§ **Data provided**:
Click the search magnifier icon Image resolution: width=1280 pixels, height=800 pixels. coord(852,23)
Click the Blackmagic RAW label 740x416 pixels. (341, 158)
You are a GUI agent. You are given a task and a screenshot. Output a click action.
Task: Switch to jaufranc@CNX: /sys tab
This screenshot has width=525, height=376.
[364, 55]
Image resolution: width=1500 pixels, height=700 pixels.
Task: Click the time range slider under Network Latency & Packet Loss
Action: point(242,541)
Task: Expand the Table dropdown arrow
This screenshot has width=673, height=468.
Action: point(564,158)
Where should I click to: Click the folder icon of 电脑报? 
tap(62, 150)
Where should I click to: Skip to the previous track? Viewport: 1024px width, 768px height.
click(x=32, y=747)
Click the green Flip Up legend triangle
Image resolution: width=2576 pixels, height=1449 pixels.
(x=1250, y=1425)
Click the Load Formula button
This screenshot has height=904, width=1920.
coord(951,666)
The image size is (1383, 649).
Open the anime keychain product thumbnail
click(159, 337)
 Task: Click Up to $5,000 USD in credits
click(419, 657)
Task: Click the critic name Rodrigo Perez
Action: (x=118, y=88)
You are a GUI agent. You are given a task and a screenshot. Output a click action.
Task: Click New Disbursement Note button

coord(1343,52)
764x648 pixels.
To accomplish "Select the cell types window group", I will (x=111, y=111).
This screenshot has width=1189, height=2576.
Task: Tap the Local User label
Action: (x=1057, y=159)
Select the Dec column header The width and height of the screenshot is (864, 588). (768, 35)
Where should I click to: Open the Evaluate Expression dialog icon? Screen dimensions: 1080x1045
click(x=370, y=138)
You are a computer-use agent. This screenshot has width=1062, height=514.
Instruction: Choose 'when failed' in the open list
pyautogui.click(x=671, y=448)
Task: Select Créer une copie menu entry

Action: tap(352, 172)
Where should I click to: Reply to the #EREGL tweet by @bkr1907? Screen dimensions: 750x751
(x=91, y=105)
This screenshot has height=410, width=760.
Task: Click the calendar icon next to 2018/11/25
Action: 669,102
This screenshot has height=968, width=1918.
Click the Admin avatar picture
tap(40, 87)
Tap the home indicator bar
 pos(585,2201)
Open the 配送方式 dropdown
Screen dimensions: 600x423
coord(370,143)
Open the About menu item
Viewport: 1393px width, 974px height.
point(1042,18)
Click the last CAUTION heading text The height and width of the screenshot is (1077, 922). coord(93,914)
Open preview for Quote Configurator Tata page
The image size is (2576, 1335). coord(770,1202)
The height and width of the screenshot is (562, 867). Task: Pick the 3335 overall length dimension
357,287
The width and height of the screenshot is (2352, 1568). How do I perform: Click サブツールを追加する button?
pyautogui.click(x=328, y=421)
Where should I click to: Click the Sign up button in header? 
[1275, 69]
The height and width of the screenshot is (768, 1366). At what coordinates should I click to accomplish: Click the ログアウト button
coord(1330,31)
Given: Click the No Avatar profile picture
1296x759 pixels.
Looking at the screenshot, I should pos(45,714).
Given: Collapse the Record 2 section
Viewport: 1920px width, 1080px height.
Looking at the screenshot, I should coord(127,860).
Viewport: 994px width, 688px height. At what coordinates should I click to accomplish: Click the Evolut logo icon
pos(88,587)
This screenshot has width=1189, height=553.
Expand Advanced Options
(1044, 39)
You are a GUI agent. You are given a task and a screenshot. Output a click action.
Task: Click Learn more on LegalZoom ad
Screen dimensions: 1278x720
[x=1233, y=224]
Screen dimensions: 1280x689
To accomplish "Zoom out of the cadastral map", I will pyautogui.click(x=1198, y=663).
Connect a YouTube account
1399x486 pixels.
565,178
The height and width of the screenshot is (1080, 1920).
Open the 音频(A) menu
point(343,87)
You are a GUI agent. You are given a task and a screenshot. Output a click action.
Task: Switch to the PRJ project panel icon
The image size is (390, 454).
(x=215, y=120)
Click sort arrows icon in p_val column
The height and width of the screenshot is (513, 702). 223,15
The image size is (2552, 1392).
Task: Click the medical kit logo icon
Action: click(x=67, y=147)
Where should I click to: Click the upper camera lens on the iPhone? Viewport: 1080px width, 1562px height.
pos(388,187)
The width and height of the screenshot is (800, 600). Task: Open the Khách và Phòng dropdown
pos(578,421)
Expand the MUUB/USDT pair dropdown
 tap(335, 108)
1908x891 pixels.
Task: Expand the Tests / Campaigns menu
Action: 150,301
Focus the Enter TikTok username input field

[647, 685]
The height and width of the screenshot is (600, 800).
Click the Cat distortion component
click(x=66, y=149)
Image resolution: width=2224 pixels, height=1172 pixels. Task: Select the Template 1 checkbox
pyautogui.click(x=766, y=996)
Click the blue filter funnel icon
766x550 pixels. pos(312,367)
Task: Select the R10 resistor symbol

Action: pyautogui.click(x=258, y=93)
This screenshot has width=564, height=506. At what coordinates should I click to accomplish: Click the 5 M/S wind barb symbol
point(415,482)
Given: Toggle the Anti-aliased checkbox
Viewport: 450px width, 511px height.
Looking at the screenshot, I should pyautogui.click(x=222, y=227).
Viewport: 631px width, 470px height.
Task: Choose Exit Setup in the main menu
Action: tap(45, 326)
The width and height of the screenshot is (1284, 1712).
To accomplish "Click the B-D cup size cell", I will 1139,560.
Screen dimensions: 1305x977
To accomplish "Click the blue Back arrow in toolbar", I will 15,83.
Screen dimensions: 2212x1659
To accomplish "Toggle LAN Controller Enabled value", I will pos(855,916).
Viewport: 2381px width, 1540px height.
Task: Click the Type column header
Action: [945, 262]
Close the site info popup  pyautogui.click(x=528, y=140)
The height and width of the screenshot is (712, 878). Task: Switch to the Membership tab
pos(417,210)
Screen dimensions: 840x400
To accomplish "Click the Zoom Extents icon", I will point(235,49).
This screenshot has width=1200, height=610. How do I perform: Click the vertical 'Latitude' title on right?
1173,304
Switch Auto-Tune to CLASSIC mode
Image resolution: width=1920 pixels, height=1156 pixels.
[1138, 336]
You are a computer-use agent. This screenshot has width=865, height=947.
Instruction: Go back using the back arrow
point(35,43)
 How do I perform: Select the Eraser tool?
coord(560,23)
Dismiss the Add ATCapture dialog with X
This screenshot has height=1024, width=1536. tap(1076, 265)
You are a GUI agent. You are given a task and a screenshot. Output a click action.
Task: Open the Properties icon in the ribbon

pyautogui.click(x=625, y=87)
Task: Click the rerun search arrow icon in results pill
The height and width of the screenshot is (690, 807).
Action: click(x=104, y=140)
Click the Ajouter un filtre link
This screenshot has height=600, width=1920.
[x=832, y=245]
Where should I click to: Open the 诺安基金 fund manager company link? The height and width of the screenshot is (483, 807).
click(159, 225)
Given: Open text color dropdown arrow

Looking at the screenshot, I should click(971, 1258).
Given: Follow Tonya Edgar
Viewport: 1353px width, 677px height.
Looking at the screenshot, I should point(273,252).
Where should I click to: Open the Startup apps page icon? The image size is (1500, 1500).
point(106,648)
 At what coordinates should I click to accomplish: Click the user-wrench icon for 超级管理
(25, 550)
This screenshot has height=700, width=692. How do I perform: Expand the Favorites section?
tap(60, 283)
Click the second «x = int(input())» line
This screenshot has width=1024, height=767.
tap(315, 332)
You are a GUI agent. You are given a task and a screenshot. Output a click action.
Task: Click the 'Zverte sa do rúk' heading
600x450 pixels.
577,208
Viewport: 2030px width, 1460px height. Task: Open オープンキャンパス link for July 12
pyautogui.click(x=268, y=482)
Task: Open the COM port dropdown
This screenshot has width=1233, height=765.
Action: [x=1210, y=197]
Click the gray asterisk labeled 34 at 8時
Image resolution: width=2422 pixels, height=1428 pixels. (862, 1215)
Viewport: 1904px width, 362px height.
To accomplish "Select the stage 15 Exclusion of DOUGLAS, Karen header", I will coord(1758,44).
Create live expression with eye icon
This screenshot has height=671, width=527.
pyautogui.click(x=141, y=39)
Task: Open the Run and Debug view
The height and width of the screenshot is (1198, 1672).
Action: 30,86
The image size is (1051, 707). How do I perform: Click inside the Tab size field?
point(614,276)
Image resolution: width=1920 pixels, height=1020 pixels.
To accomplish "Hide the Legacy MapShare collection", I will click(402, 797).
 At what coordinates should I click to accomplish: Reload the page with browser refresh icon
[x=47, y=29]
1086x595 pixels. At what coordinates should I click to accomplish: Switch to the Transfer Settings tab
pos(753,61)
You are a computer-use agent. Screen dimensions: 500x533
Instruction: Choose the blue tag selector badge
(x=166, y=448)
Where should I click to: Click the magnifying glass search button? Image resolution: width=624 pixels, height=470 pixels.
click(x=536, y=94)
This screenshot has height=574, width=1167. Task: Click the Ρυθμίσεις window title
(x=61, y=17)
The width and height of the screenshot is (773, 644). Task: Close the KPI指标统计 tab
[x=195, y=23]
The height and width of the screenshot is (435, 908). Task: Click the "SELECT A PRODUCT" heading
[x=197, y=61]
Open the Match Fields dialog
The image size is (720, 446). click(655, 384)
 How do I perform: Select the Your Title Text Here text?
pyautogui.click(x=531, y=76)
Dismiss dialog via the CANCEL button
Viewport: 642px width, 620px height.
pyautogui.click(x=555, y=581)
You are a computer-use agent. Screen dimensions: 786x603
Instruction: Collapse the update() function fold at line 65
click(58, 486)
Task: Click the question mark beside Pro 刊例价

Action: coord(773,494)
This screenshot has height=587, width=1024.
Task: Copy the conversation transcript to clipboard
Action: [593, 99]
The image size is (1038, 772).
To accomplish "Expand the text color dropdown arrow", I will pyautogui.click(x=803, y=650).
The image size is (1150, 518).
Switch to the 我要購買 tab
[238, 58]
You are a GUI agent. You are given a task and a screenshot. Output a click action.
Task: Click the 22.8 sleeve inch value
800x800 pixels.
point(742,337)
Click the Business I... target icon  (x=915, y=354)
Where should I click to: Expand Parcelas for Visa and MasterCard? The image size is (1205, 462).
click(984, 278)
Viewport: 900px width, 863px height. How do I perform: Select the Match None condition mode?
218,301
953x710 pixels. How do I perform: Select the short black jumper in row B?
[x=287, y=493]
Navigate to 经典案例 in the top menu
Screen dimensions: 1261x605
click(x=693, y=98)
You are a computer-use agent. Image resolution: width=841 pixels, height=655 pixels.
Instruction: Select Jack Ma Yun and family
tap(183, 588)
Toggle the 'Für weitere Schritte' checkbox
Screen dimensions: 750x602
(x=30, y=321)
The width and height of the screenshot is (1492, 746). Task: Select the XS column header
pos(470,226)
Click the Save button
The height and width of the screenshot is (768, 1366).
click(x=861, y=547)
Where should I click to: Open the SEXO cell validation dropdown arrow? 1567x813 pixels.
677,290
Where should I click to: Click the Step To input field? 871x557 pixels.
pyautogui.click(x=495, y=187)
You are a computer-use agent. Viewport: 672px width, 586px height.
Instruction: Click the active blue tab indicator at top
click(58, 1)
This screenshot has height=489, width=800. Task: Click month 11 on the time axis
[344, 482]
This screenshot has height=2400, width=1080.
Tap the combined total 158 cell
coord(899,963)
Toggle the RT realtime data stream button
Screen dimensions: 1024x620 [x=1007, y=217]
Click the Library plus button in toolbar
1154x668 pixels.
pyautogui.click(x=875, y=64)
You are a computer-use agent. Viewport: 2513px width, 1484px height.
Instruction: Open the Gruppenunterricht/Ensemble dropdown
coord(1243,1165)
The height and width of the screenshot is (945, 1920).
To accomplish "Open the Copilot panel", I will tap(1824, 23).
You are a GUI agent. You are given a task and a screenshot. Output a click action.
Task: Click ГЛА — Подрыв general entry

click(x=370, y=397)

§ **Exercise objective**: Please render the rows between the line holding "Where should I click to: Click the magnifying" and the line holding "click(984, 278)", inclusive, as a JSON list of strings with one string per line and blank lines omitted.

§ **Final result**:
[
  "Where should I click to: Click the magnifying glass search button? Image resolution: width=624 pixels, height=470 pixels.",
  "click(x=536, y=94)",
  "This screenshot has height=574, width=1167. Task: Click the Ρυθμίσεις window title",
  "(x=61, y=17)",
  "The width and height of the screenshot is (773, 644). Task: Close the KPI指标统计 tab",
  "[x=195, y=23]",
  "The height and width of the screenshot is (435, 908). Task: Click the \"SELECT A PRODUCT\" heading",
  "[x=197, y=61]",
  "Open the Match Fields dialog",
  "The image size is (720, 446). click(655, 384)",
  " How do I perform: Select the Your Title Text Here text?",
  "pyautogui.click(x=531, y=76)",
  "Dismiss dialog via the CANCEL button",
  "Viewport: 642px width, 620px height.",
  "pyautogui.click(x=555, y=581)",
  "You are a computer-use agent. Screen dimensions: 786x603",
  "Instruction: Collapse the update() function fold at line 65",
  "click(58, 486)",
  "Task: Click the question mark beside Pro 刊例价",
  "Action: coord(773,494)",
  "This screenshot has height=587, width=1024.",
  "Task: Copy the conversation transcript to clipboard",
  "Action: [593, 99]",
  "The image size is (1038, 772).",
  "To accomplish \"Expand the text color dropdown arrow\", I will pyautogui.click(x=803, y=650).",
  "The image size is (1150, 518).",
  "Switch to the 我要購買 tab",
  "[238, 58]",
  "You are a GUI agent. You are given a task and a screenshot. Output a click action.",
  "Task: Click the 22.8 sleeve inch value",
  "800x800 pixels.",
  "point(742,337)",
  "Click the Business I... target icon  (x=915, y=354)",
  "Where should I click to: Expand Parcelas for Visa and MasterCard? The image size is (1205, 462).",
  "click(984, 278)"
]